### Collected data
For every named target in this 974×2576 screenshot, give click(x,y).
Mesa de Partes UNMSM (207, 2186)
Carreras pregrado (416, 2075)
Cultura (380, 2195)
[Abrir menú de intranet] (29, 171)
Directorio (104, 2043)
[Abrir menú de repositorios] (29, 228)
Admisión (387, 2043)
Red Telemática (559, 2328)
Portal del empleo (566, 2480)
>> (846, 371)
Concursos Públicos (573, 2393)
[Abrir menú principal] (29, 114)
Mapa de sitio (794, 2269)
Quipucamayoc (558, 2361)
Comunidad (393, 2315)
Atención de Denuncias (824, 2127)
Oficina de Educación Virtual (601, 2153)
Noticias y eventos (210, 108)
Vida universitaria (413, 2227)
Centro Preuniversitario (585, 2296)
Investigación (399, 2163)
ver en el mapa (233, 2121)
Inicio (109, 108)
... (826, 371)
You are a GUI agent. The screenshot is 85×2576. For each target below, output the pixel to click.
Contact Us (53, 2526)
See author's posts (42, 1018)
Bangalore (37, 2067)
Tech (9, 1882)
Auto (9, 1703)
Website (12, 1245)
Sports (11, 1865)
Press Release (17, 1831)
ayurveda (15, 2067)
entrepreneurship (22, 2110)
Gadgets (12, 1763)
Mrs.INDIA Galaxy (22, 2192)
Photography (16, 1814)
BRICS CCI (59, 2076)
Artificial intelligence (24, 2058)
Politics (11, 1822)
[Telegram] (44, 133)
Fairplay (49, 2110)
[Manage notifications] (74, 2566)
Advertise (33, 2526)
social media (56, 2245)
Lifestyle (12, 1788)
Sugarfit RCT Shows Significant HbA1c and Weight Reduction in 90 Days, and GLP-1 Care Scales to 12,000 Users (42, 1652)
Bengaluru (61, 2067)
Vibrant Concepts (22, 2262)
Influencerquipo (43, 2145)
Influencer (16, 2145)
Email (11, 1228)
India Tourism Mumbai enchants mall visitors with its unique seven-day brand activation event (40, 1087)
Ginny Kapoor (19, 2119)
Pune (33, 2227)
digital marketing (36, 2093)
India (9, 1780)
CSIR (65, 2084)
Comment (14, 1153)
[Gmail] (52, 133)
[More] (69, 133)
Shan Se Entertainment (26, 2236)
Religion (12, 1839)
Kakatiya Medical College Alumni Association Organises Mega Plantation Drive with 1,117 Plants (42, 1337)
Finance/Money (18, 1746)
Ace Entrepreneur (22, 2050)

### Aim of the task
Please reproduce the lines from the line with "Carreras pregrado (416, 2075)" to the line with "Tech (9, 1882)", both ends included, exactly as they appear above.

### Result for this exercise
Carreras pregrado (416, 2075)
Cultura (380, 2195)
[Abrir menú de intranet] (29, 171)
Directorio (104, 2043)
[Abrir menú de repositorios] (29, 228)
Admisión (387, 2043)
Red Telemática (559, 2328)
Portal del empleo (566, 2480)
>> (846, 371)
Concursos Públicos (573, 2393)
[Abrir menú principal] (29, 114)
Mapa de sitio (794, 2269)
Quipucamayoc (558, 2361)
Comunidad (393, 2315)
Atención de Denuncias (824, 2127)
Oficina de Educación Virtual (601, 2153)
Noticias y eventos (210, 108)
Vida universitaria (413, 2227)
Centro Preuniversitario (585, 2296)
Investigación (399, 2163)
ver en el mapa (233, 2121)
Inicio (109, 108)
... (826, 371)
You are a GUI agent. The screenshot is 85×2576. For each target below, output the pixel to click.
Contact Us (53, 2526)
See author's posts (42, 1018)
Bangalore (37, 2067)
Tech (9, 1882)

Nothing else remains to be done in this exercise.